Intent: what the person was trying to learn

The top gap is the one that gets ignored entirely, and it sits above synthesis. Intent is knowing what the person was actually trying to learn when they asked. The same dataset answers different questions, and a synthesis aimed at the wrong question is wasted no matter how good the two layers below it are.

A product manager asking “what did we learn from this study” might mean “is the new checkout flow safe to ship,” or “which of my two designs won,” or “what objection do I take to my VP on Friday.” A generic three-theme summary serves none of these. It is correct and irrelevant, which is its own kind of failure; the reader skims it, finds nothing addressed to their actual decision, and quietly stops trusting the tool. Intent failure does not look like a wrong answer. It looks like a right answer to a question nobody asked.

There is a second half to intent. The user knows their problem better than you do, which is why you ask; but knowing the problem isn’t the same as knowing what’s findable in the data, and the most valuable insight is often the one they didn’t know to ask for. I built hey anna to work that seam: to answer the question someone came with, and to act as the analyst who points them at the signal they would have walked past.

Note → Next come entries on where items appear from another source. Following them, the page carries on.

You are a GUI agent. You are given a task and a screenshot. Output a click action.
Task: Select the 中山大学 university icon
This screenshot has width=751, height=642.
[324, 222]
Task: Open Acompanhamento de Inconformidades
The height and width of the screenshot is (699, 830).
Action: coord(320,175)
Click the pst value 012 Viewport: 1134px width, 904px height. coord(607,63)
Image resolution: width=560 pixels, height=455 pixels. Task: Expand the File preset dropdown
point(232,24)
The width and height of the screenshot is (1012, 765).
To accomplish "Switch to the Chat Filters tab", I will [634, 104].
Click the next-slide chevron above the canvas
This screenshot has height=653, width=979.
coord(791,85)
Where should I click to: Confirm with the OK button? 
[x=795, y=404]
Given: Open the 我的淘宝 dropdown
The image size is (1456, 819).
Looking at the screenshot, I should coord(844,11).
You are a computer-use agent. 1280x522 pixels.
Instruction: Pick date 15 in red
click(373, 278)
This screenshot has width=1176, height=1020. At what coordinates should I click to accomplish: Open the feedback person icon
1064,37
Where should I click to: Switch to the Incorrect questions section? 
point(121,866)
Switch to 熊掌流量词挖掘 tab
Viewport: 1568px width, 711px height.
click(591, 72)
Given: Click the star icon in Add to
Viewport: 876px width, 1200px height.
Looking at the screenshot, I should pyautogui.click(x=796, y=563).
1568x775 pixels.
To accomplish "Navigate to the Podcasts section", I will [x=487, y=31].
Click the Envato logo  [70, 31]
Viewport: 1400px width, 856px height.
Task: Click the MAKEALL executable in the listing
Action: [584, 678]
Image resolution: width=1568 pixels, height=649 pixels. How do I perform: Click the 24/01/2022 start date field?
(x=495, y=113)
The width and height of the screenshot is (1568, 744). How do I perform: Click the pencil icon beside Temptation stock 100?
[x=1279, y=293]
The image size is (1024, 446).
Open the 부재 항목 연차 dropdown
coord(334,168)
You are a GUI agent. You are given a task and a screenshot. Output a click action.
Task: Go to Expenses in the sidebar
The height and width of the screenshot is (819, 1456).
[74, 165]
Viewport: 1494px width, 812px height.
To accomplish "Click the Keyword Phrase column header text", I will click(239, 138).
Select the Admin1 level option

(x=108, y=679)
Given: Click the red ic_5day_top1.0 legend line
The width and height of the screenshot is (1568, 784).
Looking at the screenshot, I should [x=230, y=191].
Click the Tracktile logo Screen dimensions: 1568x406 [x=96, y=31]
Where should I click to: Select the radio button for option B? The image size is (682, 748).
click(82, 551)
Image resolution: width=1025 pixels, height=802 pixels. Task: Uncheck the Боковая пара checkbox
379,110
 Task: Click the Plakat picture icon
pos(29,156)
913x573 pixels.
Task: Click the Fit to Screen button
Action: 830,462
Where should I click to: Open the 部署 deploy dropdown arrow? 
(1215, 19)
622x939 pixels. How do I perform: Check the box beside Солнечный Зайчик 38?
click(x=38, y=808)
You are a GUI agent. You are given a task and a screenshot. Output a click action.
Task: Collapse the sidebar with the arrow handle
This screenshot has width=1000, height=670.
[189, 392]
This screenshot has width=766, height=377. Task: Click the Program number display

The catch is that the guiding still has to serve them. A surprising finding with nothing to do with what they care about isn’t an insight, it’s a distraction. Reading intent well means widening what they thought to look for without leaving what they actually value.

Why the order matters

Put the three together and the diagnostic falls out cleanly:

GapThe jobWhat failure looks like
Coverageget all the raw data analysablea confident summary of the data that survived
Synthesisroll findings into higher-order patternsplausible themes that smooth over or invent
Intentanswer what the user meant to aska correct answer to the wrong question

Trust collapses from whichever layer you neglected, and it collapses in a characteristic way. Neglect coverage and the answer is confidently wrong. Neglect synthesis and the answer is shapeless. Neglect intent and the answer is irrelevant. Crucially, you cannot patch a lower failure from a higher layer: no amount of synthesis brilliance rescues missing coverage, and no amount of intent-reading rescues a synthesis built on a biased sample.

The reason most AI insights products feel untrustworthy is that they ship the middle layer alone. Synthesis demos well, so it gets built first and shown first, while coverage is half-finished underneath and intent is assumed rather than asked. The fix is to build bottom-up and check top-down: secure the data, make every rolled-up claim traceable to it, and then aim the whole thing at the question the person actually came with. Skip a layer and the trust does not erode gradually. It falls through the gap you left open.